What Does a Home Health Aide Do?

Home health aides assist in the care of mentally or physically handicapped clients, either in the patient's home or at a residential care facility, such as an assisted living community or nursing home. Their patients typically are elderly; however, these professionals sometimes are hired to assist individuals who are incapacitated for reasons not affiliated with age. Home health aides also may be employed temporarily to help recently discharged hospital patients return to living at home. These professionals differ from home care aides, who assist handicapped individuals with custodial services.

Important Facts About This Occupation

Key Skills Interpersonal communication, physical stamina, time management, attention to detail
Work Environment Most work in clients' homes; higher than average rate of injury and illness due to physically demanding work, aggressive clients, exposure to communicable diseases
On-the-Job Training Aides receive training in housekeeping, cooking to specific dietary requirements and safety techniques
Similar Occupations Personal care aides, registered nurses, practical and vocational nurses, medical assistants, nursing assistants, physical therapy assistants

Common Duties

Many home health aides are employed by home health agencies, working as part of a team hired to assist in a disabled client's care. Those employed by an agency are assigned specific tasks and must keep records of all services performed and the condition of the patient. They are supervised by a case manager, generally a registered nurse, social worker or physical therapist.

In addition to assisting patients with bathing, dressing and personal grooming, typical tasks of a home health aide include:

  • Administering medication
  • Monitoring vital signs
  • Assisting with basic, prescribed exercises
  • Helping patients in and out of bed
  • Changing non-sterile dressings
  • Performing housekeeping
  • Making meals
  • Planning appointments and arranging transportation to them

Education and Training

A high school diploma is the most common educational requirement for home health aides, although it may not always be needed. Knowledge of basic safety and housekeeping is needed for this career. Home health aides also need to be able to manage their time well, perform the physical tasks of the job, follow rules and provide companionship to patients. Some postsecondary schools offer educational programs for these professionals, but many home health aides learn on the job.

Certification may be required for those working for specific employers and may include passing an exam after completing training. The National Association for Home Care and Hospice (NAHC) offers an optional certification for home health aides.

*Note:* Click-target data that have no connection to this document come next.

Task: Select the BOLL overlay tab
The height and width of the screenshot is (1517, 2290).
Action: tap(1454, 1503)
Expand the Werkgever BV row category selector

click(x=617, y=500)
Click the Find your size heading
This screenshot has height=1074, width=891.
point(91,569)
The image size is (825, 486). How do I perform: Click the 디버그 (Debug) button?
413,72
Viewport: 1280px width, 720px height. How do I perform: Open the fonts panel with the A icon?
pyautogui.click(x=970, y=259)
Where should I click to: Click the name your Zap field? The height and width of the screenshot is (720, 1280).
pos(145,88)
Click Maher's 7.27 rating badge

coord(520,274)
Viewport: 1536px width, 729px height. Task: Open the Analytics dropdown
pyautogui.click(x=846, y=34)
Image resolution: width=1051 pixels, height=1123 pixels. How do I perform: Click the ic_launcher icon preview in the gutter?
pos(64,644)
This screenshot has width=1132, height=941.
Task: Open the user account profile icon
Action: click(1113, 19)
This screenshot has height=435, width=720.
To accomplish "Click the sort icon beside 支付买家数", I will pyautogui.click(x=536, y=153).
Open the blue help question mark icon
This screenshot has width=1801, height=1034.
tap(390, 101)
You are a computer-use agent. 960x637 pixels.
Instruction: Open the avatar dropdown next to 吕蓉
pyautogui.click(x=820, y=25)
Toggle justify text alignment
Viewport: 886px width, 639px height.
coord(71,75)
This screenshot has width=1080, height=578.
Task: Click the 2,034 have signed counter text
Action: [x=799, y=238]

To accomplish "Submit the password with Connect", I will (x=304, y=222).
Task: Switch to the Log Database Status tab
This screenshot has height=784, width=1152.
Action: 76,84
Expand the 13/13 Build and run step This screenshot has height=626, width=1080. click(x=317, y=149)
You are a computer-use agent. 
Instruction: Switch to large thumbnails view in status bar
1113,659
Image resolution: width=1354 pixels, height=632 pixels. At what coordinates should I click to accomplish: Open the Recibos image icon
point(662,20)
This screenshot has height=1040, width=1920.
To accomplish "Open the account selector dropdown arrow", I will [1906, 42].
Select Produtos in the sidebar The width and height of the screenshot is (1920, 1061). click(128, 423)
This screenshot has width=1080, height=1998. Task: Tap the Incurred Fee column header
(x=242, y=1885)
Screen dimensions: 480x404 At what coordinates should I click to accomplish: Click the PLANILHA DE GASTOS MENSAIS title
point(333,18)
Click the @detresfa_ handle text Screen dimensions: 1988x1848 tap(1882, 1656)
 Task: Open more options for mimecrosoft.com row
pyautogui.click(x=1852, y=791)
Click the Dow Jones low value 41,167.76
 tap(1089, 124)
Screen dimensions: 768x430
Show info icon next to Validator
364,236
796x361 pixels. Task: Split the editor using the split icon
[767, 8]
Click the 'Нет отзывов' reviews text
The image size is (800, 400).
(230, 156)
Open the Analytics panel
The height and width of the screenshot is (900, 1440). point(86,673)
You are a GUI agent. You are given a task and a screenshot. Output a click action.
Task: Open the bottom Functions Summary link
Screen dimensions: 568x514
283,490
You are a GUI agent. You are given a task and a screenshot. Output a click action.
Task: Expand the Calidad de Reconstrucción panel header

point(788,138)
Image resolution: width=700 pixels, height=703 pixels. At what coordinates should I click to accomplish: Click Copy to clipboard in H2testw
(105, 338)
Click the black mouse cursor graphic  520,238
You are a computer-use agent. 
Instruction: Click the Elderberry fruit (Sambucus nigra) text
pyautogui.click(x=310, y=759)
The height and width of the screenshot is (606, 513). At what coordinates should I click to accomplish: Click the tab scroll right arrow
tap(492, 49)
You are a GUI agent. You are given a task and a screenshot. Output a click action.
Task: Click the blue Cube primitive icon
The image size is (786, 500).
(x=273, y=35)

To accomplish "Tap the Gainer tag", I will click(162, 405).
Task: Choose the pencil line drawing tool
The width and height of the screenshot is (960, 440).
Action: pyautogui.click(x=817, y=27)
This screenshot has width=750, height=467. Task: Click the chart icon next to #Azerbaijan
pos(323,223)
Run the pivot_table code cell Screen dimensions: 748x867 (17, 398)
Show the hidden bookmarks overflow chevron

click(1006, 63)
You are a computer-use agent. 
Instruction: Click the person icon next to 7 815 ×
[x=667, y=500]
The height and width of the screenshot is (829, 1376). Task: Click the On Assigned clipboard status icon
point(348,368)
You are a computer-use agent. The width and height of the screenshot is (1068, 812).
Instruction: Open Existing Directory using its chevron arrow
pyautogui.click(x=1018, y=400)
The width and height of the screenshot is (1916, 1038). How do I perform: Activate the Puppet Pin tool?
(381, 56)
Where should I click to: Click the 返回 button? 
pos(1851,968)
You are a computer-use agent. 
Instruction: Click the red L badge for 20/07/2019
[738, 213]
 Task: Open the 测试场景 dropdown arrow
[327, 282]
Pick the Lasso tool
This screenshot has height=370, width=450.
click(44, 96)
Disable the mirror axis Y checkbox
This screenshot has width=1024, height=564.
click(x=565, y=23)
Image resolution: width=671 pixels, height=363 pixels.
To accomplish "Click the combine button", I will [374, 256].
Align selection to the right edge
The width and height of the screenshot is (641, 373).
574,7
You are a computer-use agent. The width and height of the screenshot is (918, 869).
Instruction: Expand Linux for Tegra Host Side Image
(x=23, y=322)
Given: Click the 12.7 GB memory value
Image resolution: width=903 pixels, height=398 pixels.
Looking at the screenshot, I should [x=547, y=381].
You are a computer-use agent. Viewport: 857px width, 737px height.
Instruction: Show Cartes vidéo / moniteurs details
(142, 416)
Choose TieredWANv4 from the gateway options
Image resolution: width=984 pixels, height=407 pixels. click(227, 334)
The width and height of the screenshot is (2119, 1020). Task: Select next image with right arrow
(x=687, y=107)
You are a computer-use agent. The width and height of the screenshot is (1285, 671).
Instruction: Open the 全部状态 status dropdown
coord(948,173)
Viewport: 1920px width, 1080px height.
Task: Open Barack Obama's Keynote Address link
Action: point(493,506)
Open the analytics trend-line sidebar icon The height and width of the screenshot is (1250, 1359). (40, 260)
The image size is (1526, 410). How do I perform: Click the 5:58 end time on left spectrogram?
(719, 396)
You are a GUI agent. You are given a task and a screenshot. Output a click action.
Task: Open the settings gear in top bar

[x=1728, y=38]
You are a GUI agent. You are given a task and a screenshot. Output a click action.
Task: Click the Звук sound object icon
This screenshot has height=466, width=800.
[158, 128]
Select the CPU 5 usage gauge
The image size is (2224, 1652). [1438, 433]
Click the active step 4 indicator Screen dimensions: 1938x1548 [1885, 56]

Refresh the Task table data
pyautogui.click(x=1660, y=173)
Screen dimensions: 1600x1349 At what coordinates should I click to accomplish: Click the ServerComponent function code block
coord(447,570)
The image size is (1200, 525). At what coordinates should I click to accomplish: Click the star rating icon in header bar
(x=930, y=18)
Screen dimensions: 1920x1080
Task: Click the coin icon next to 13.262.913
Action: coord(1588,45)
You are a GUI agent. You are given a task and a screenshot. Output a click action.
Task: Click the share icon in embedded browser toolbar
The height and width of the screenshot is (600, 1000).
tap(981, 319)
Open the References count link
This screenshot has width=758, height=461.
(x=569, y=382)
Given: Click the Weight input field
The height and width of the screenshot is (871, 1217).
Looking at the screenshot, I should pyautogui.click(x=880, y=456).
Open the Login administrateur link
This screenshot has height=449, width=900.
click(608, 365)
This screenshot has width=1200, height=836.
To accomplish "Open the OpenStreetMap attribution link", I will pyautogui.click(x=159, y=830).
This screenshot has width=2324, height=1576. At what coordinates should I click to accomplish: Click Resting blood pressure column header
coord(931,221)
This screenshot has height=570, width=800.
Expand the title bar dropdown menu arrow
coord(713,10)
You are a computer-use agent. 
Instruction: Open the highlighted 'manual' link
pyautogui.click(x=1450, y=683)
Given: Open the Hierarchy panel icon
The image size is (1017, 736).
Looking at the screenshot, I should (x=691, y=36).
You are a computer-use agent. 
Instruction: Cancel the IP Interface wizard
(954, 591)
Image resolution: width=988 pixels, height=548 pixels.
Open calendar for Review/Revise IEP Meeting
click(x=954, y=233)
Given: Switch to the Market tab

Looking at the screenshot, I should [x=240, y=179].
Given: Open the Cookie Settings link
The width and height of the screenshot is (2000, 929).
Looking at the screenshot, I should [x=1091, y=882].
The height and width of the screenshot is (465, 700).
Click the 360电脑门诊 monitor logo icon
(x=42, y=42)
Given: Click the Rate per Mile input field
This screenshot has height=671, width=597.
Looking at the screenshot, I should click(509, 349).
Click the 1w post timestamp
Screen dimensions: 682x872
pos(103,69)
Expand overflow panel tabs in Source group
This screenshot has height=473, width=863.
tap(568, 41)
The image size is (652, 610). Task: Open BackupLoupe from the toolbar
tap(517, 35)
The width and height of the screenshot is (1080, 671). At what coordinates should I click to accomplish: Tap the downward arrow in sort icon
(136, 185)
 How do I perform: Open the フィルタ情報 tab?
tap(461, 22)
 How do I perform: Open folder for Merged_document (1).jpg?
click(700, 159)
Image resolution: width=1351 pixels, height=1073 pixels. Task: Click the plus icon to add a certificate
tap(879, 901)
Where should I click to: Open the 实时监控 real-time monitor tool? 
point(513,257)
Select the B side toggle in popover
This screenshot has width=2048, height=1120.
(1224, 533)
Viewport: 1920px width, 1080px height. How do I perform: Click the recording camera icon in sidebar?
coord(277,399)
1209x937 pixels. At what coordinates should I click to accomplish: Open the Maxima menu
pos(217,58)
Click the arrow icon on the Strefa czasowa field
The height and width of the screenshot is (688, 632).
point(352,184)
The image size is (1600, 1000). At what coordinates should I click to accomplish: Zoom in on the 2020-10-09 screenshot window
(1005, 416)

Job Outlook and Salary Information

Due to the growth of the aging population, home health aide employment growth is expected to be much faster than average over the 2012-2022 decade, according to the U.S. Bureau of Labor Statistics (BLS) (www.bls.gov). The projected growth of 48% will result in an increase of 424,200 new jobs added to the economy over the period.

Home health aides earned $22,400 on average in May 2014, according to the BLS. The bottom 10% of wage earners made $17,040 or less, while the top 10% of earners made $29,560 or more.